By 3000–2500 bp, social and technological changes seen at least 500 years earlier in Korea were reaching the southern Japanese archipelago. These included paddy agriculture, bronze, and iron; the transformation produced the Yayoi culture. The Yayoi are known for metallurgy, intensive agriculture, and more-centralized sociopolitical organization. The Itazuke site has evidence of well-engineered drainage systems that were used to maintain paddy fields, and ditches and earthworks served as defensive structures around this and other densely populated communities. Crops included rice, millet, wheat, barley, soybeans, adzuki beans, hops, bottle gourds, peaches, and persimmons.
The Yayoi transformation expanded toward the northeast, and by 2100 bp all but Hokkaido, the northernmost prefecture, was part of the Yayoi world. In the south the Yayoi culture moved mainly through migration, but in the north Jōmon people appear to have adopted aspects of Yayoi life, including intensive agriculture. Yayoi crops were not entirely new to northeastern Japan; the region’s oldest directly dated rice, foxtail millet, and broomcorn millet are from Final Jōmon contexts (2900 bp) at the Kazahari site in Aomori prefecture.
On the northern frontier, people experimented with paddy agriculture, but any success they met was short-lived, and dry-field production eventually became the system of choice. Rainfall-based agriculture likely included broadcast sowing and the use of wooden spades with iron bits. This form of agriculture continued into recent centuries in Hokkaido, where the Ainu people practiced a mixed economy of agriculture, hunting, fishing, and the gathering of wild plant foods. Soil samples from the Sakushu-Kotoni River site in Sapporo dating to 1300–1100 bp contain the largest collection of cultigen remains yet recovered in Japan. By 1300 bp millet, beans, hemp, barley, wheat, and melons were grown in northern Honshu and Hokkaido. The small number of rice grains found at northern sites suggests that rice was not locally grown but imported.

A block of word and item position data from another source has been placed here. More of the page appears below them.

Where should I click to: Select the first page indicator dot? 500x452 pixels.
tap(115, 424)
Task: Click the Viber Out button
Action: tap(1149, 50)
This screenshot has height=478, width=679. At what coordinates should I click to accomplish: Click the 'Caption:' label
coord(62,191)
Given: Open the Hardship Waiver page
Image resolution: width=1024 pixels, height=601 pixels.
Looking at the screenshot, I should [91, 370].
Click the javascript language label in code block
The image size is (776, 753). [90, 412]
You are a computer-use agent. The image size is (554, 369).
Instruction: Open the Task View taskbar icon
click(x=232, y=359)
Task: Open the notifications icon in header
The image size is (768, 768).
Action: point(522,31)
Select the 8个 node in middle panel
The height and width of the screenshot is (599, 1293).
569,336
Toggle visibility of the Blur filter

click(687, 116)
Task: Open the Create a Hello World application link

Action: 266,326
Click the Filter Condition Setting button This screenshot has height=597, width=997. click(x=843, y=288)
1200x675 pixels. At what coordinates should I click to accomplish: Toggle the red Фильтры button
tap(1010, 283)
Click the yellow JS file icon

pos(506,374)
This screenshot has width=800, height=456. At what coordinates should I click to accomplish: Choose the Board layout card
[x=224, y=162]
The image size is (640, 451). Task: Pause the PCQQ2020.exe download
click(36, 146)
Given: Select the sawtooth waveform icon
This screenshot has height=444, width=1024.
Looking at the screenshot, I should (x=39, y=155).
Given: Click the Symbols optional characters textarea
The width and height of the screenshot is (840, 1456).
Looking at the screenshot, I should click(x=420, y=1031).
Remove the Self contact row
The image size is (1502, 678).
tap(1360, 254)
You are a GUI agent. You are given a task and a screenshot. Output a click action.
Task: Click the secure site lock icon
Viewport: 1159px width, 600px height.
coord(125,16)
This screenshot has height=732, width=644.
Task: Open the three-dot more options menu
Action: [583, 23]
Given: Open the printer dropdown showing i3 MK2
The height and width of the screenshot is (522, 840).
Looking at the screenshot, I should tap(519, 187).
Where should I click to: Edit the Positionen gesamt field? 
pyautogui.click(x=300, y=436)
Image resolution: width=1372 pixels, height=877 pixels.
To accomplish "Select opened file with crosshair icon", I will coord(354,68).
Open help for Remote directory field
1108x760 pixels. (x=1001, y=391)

The wheat grown in Japan until at least the 16th century had the smallest grains ever reported for wheat. Since grain size and plant size are correlated, this wheat plant was also short. Compact wheat is well adapted to regions that experience high winds and heavy rainfalls at harvest time, because the plants will not lodge (become broken by harsh weather). This wheat would have been useful in southern Japan, Korea, and southern China, all of which are monsoonal regions that are frequently exposed to typhoons at harvest time.